Task requirements:
Repeat the material below word for word, starting at the line that contains "Image resolution: width=385" and continuing through the end of the material, with both ends included. Leave the pictures out of your answer.

Stored items from a collection:
● ● ● ● ●
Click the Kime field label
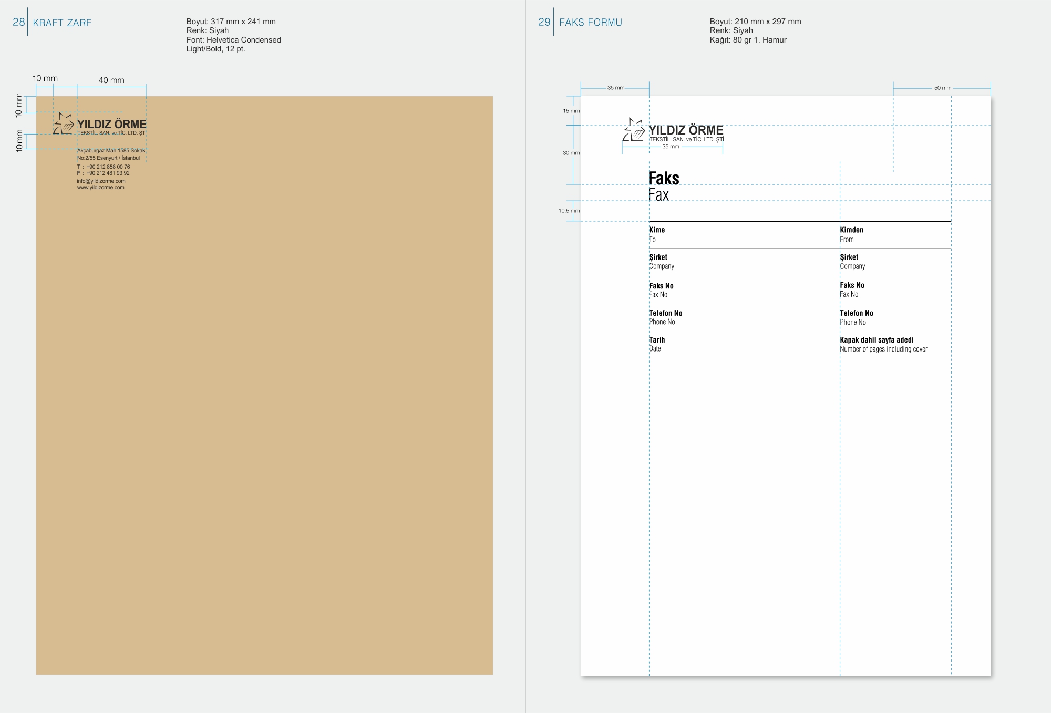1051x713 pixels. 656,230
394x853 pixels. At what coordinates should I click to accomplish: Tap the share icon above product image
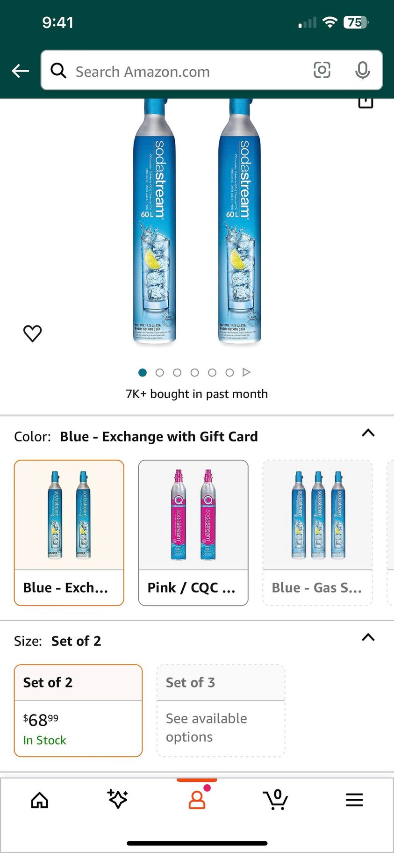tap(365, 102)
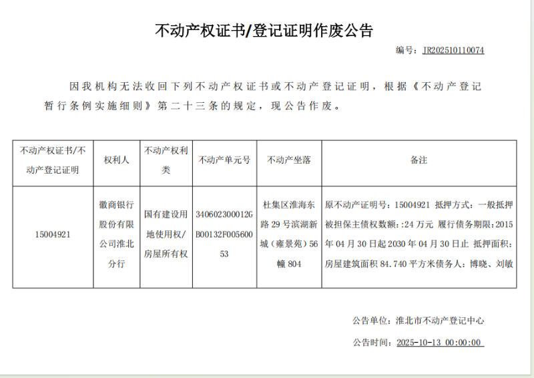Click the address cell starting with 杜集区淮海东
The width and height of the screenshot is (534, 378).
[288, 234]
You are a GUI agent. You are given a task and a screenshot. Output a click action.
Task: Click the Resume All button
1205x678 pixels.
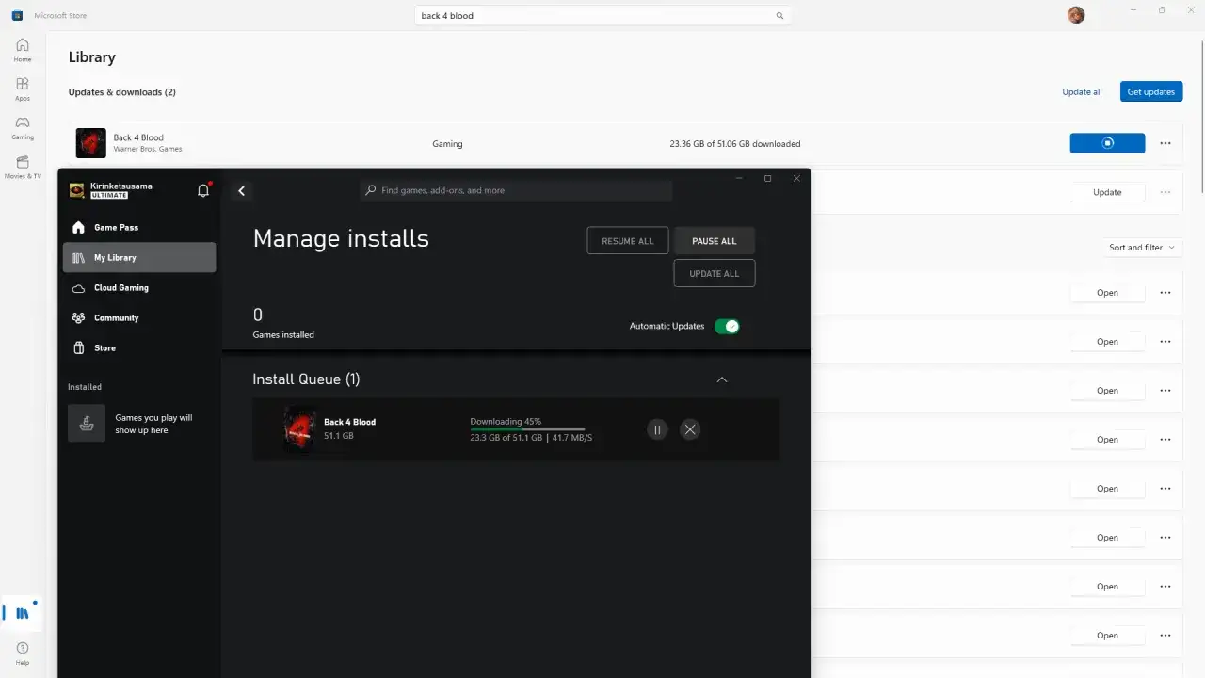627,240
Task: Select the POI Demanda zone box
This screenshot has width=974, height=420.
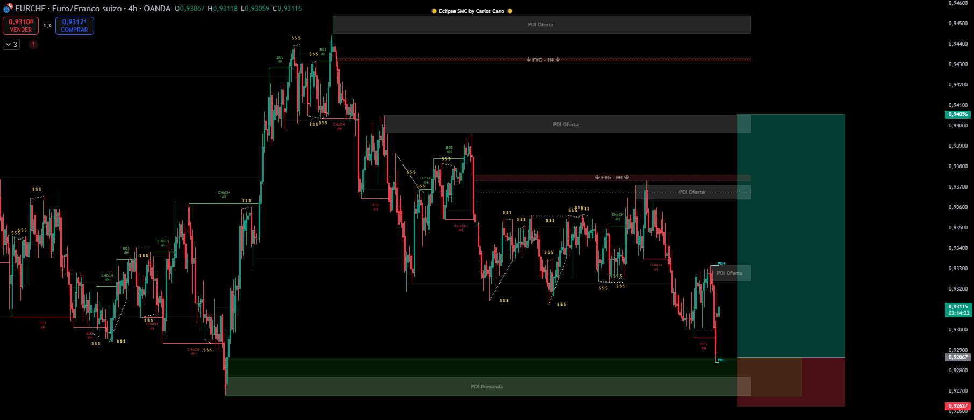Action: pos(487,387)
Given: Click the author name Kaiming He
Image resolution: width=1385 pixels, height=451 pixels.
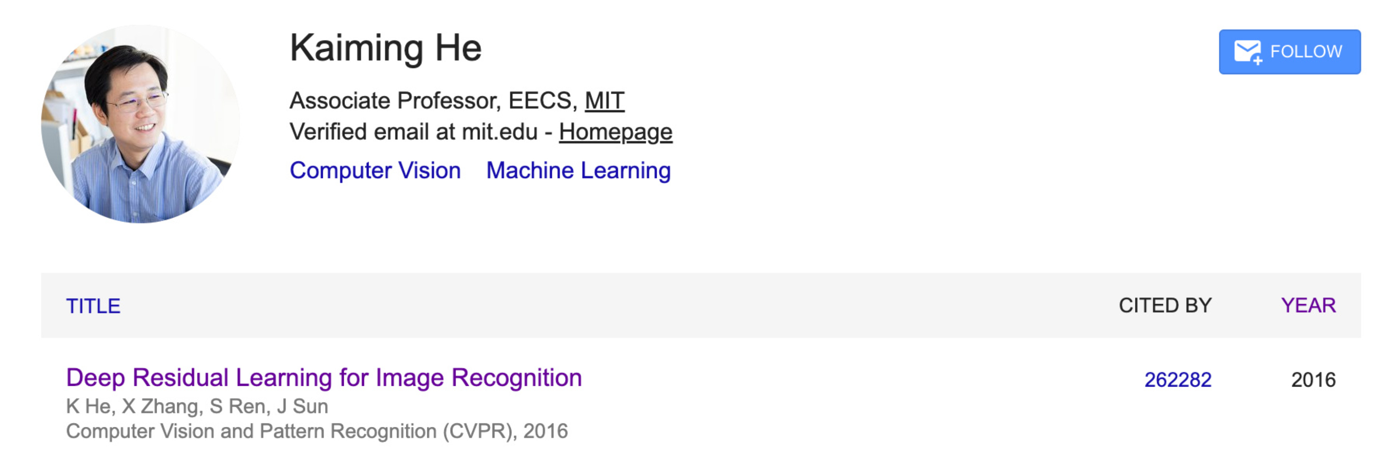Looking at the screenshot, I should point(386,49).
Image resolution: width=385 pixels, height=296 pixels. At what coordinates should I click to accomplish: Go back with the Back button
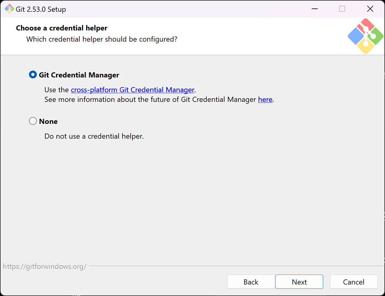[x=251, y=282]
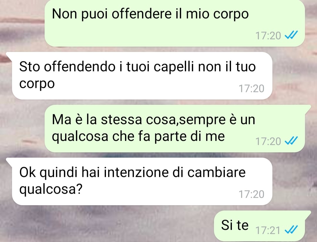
● ● ● ● ●
Reply to the exercise:
Image resolution: width=385 pixels, height=296 pixels. At what coordinates should I click to accomplish: Go back with the Back button
[x=251, y=282]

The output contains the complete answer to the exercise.